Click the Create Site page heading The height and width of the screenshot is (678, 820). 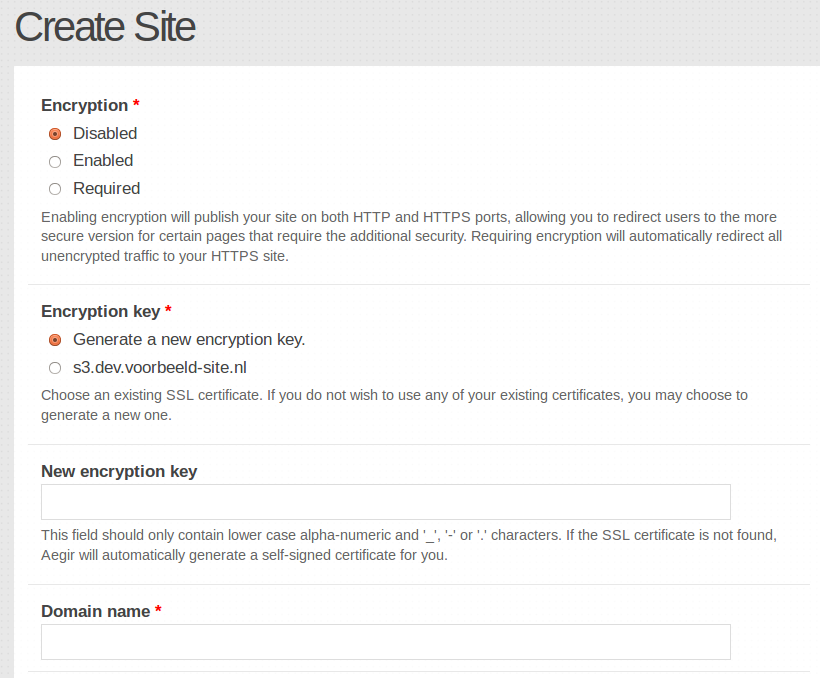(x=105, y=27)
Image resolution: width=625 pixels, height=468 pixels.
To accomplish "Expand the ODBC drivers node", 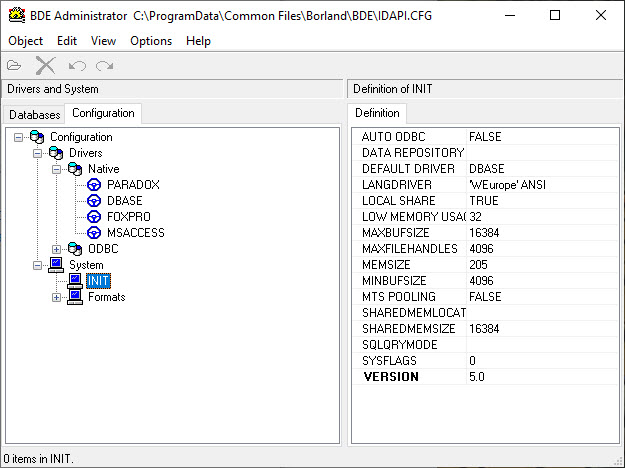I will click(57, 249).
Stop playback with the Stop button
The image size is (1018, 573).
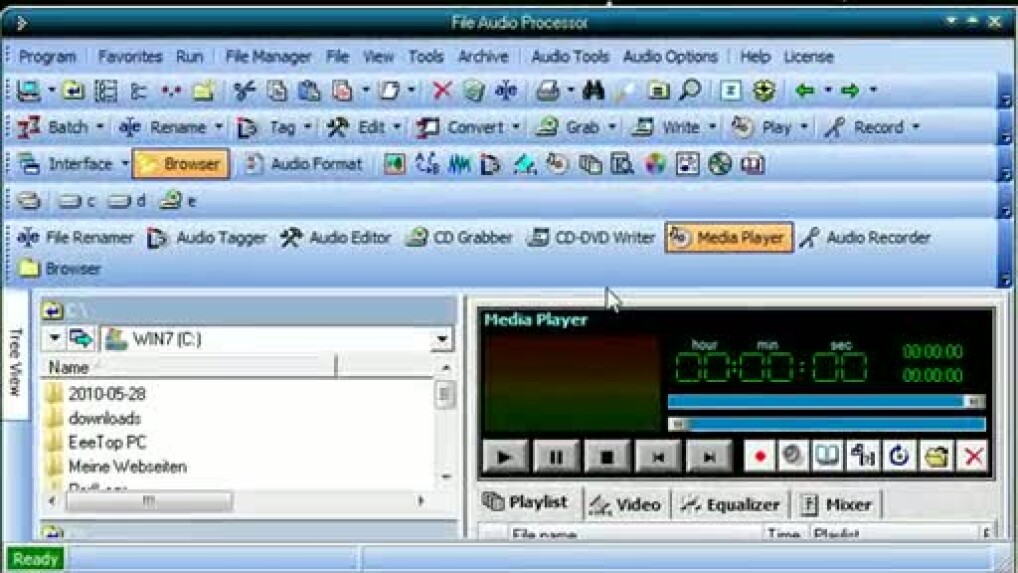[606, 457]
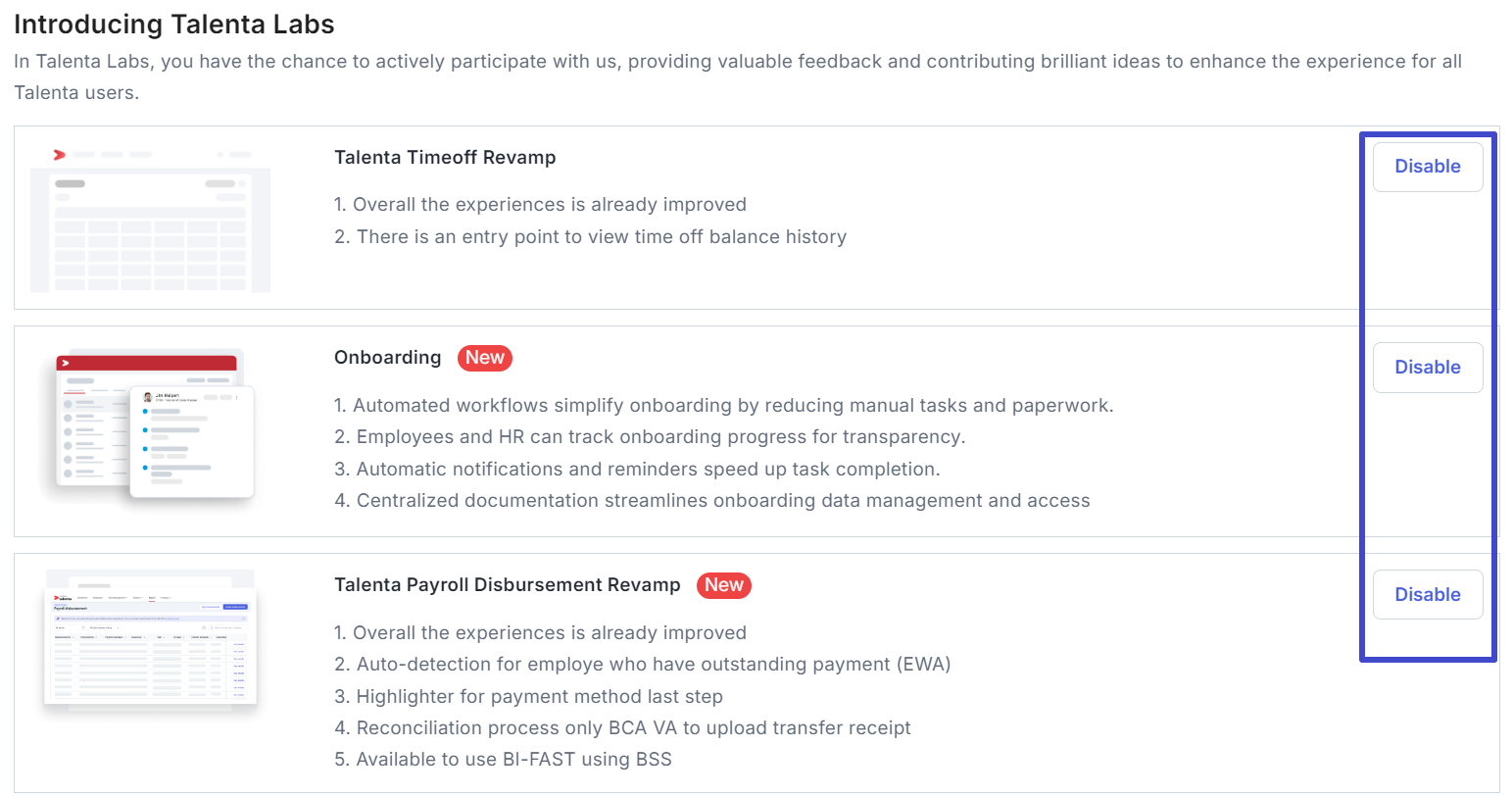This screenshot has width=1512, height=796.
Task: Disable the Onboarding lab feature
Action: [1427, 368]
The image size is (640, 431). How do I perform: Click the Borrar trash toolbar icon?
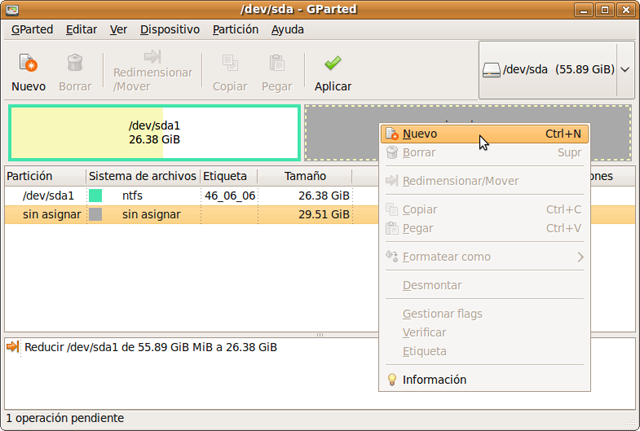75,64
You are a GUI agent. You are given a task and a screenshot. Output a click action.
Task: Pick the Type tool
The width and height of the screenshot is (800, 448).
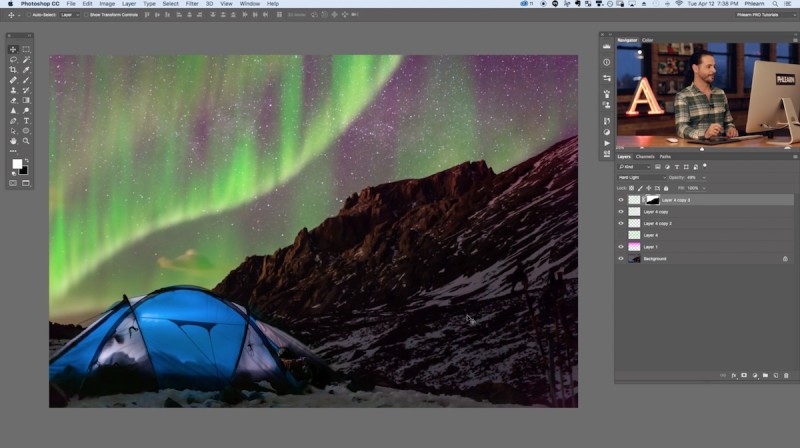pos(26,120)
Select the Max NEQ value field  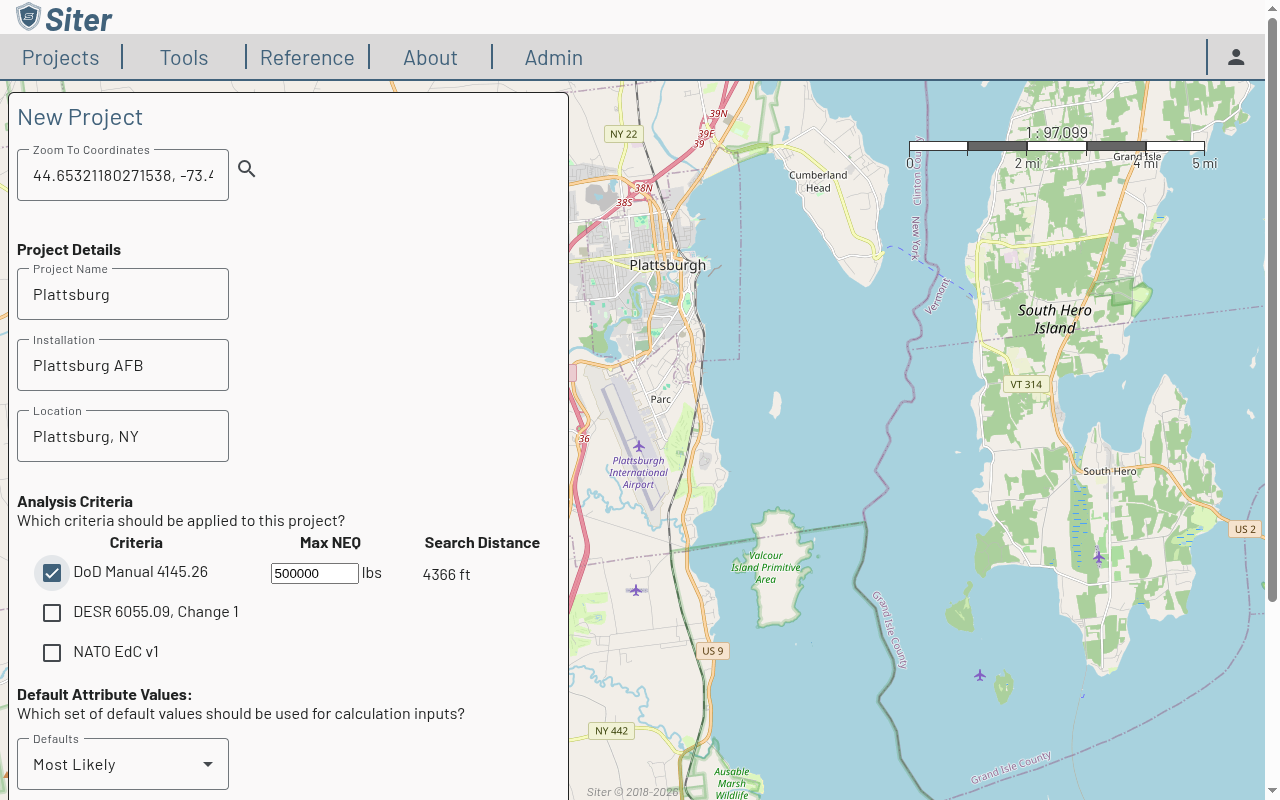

★ ★ ★ ★

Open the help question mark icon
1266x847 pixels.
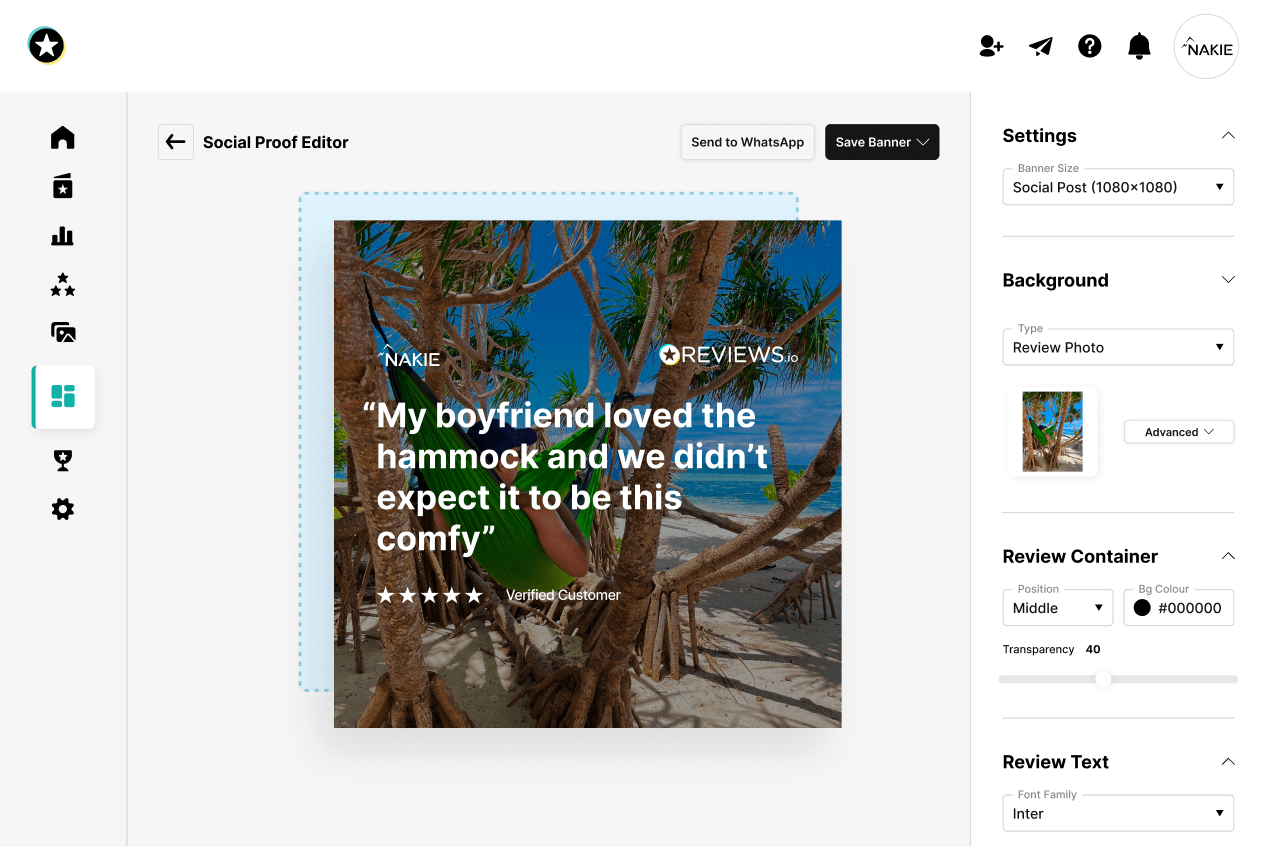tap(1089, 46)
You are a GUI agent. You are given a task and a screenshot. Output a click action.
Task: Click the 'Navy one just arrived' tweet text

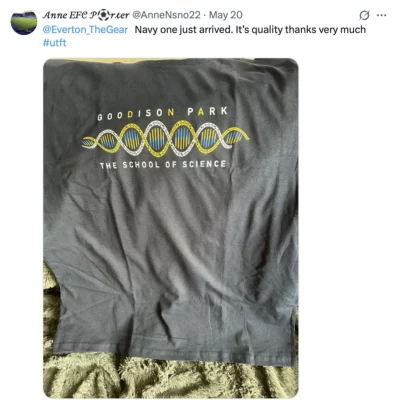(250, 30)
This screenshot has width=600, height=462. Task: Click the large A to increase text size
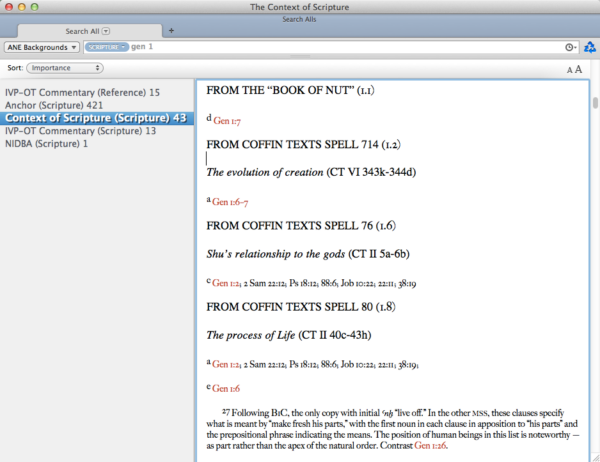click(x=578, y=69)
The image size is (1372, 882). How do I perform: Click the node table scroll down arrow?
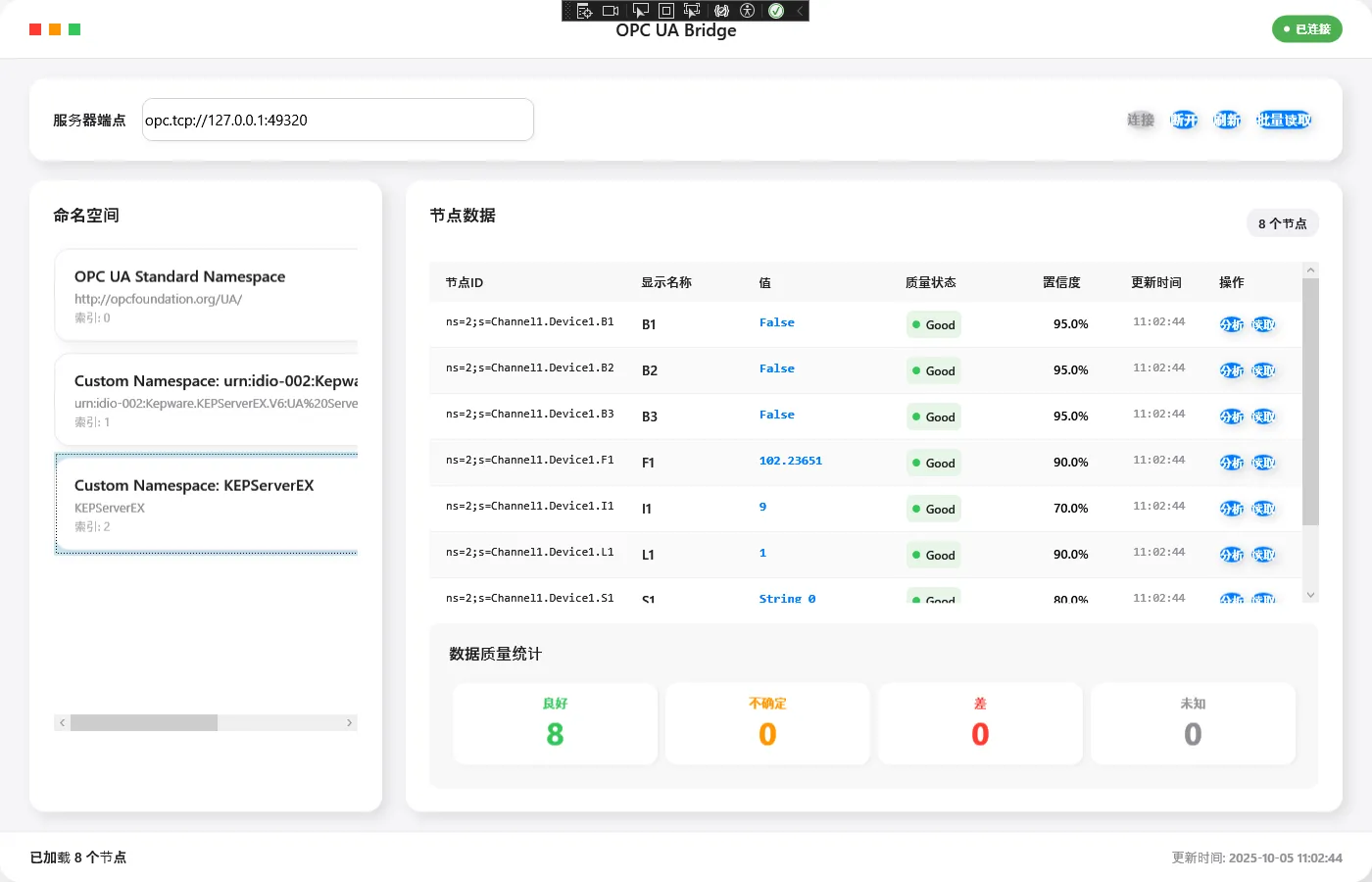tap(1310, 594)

★ ★ ★ ★

WHAT THE EXERCISE ASKS => Your task is to copy only the lines above starting at the one containing "The image size is (640, 431)." and ending at the one containing "Select the Max NEQ value field". Copy them exactly, both ends included, and omit the pictures.

RESPONSE TO THE EXERCISE =>
The image size is (640, 431). How do I perform: Click the Borrar trash toolbar icon?
75,64
You are a GUI agent. You are given a task and a screenshot. Output a click action.
Task: Pick the Type tool
The width and height of the screenshot is (800, 448).
pos(26,120)
Select the Max NEQ value field  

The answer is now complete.